Lyanna paled at Tormund's statement. The Wildling was insane, and he was trying to drag her name into the dirt with his own! In an instant, years of self control slipped away and her rage completely subsumed her. "That bow belonged to my mother, Lady Maege Mormont of Bear Island! She gave it to me for safe keeping before she left to join Robb Stark's army and avenge your father, your Grace! I did not steal that weapon, Savage! It was my legacy!"
For a moment everyone in the training yard stood in perfect silence. The Little She-Bear, as she was affectionately called in private, had her fangs and claws out and looked ready to disembowel the Wildling leader who couldn't even managed to rise to his feet without the Maid of Tarth's sword inching closer to his throat.
"Maege was your Mama?" Tormund questioned in genuine surprise, his heart and mind working a mile a minute.
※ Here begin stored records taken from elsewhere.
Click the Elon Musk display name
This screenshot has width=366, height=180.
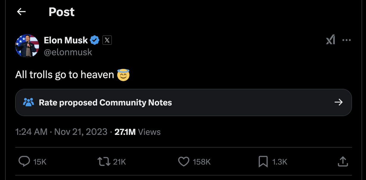click(66, 40)
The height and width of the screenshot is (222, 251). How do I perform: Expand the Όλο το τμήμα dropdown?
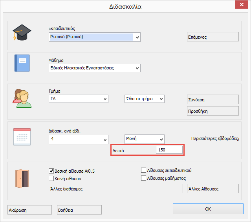pos(161,99)
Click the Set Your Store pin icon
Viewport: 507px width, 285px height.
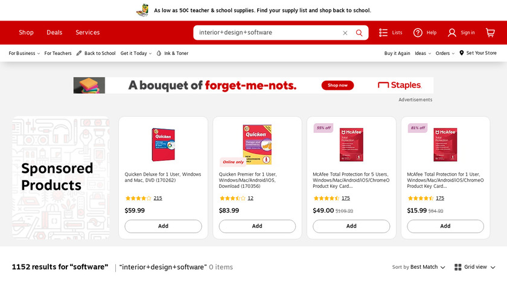click(462, 53)
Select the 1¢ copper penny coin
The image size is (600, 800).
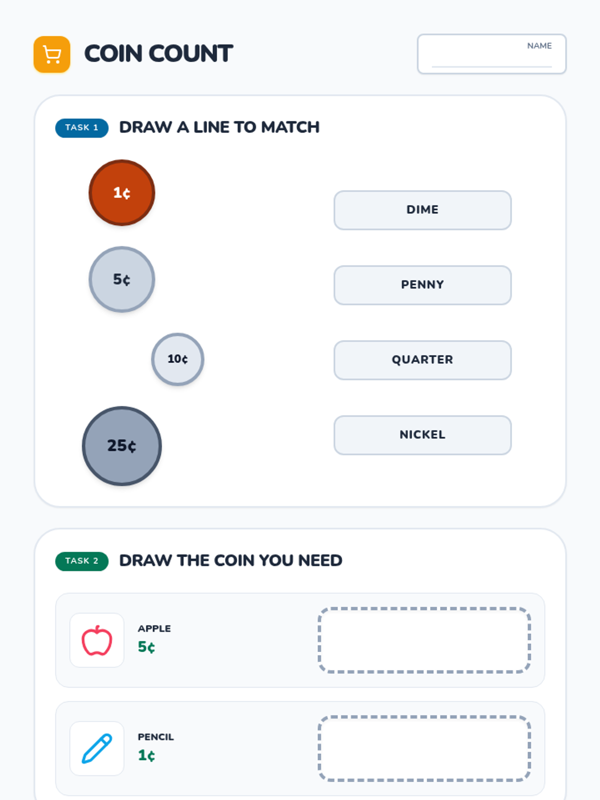click(122, 193)
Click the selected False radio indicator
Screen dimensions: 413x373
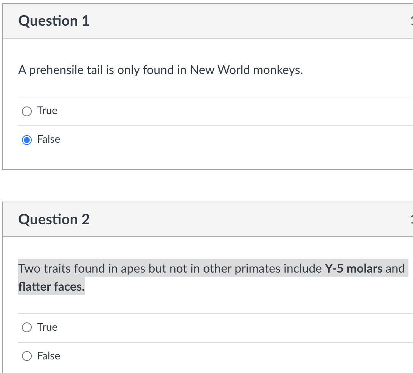pyautogui.click(x=26, y=140)
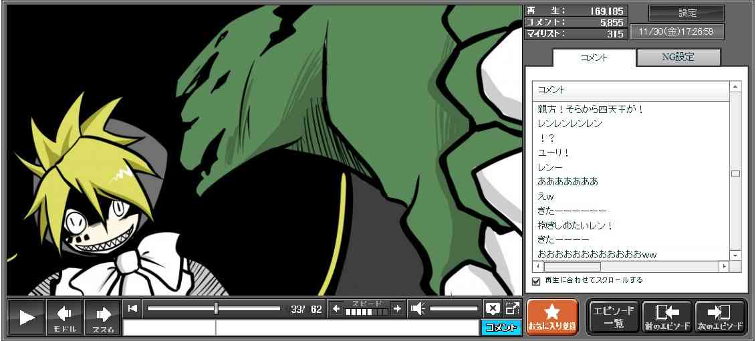Toggle 再生に合わせてスクロールする checkbox

[x=536, y=281]
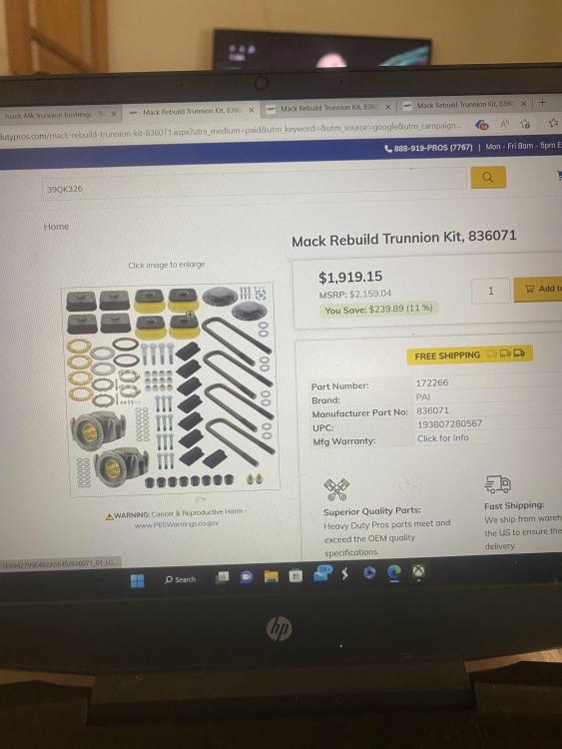
Task: Open Xbox app in taskbar
Action: click(418, 572)
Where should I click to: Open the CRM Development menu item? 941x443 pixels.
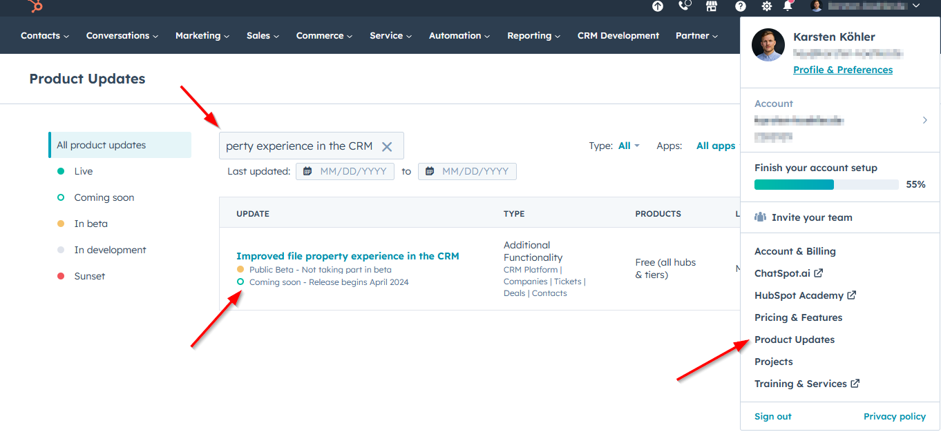click(x=618, y=35)
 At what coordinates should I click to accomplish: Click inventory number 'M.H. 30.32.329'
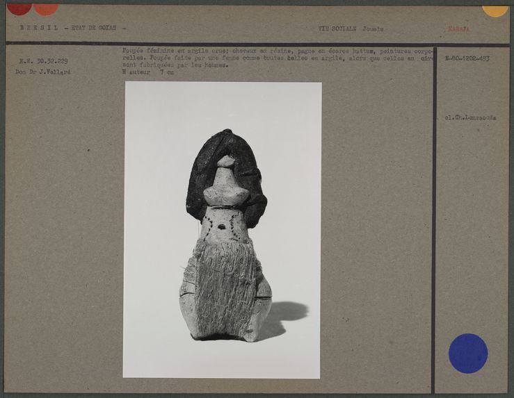[x=43, y=61]
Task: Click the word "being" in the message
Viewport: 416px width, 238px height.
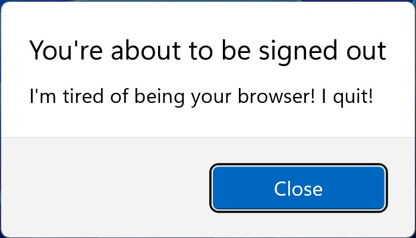Action: (x=159, y=96)
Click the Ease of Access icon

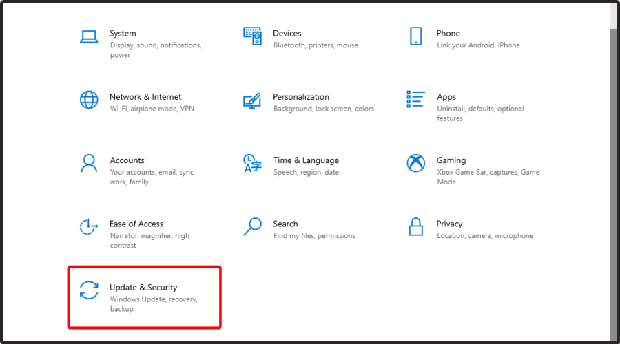click(x=89, y=226)
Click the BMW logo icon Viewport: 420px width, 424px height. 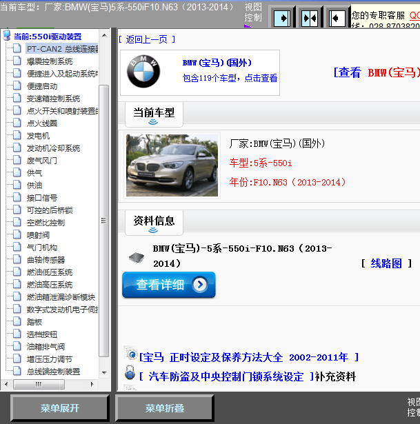(x=143, y=72)
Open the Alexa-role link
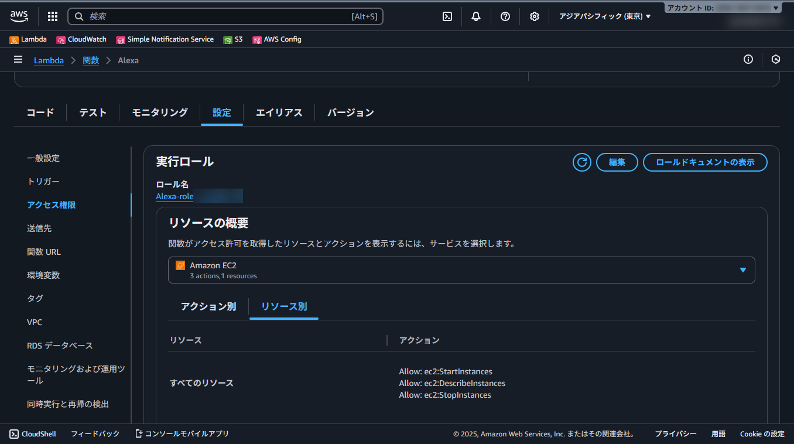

He saw it now, the deep brown of her eyes, the tip of her nose, the fury in her fighting stance. It was all there, but so was her pale skin, the set of her mouth, and the kiss of fire interwoven with the brown of her straight hair. In this child he saw so many he'd known, long dead, yet melded in her features, and his eyes misted at the same time his chest constricted with all the emotions pouring through him.
Unable to speak and having no wish to continue this conversation, Lyanna spat into the snow, stomped over to her mother's bow, and left the training yard with one final growl of warning for the Wildling to stay down or loose a body part.
Nobody followed. Nobody dared.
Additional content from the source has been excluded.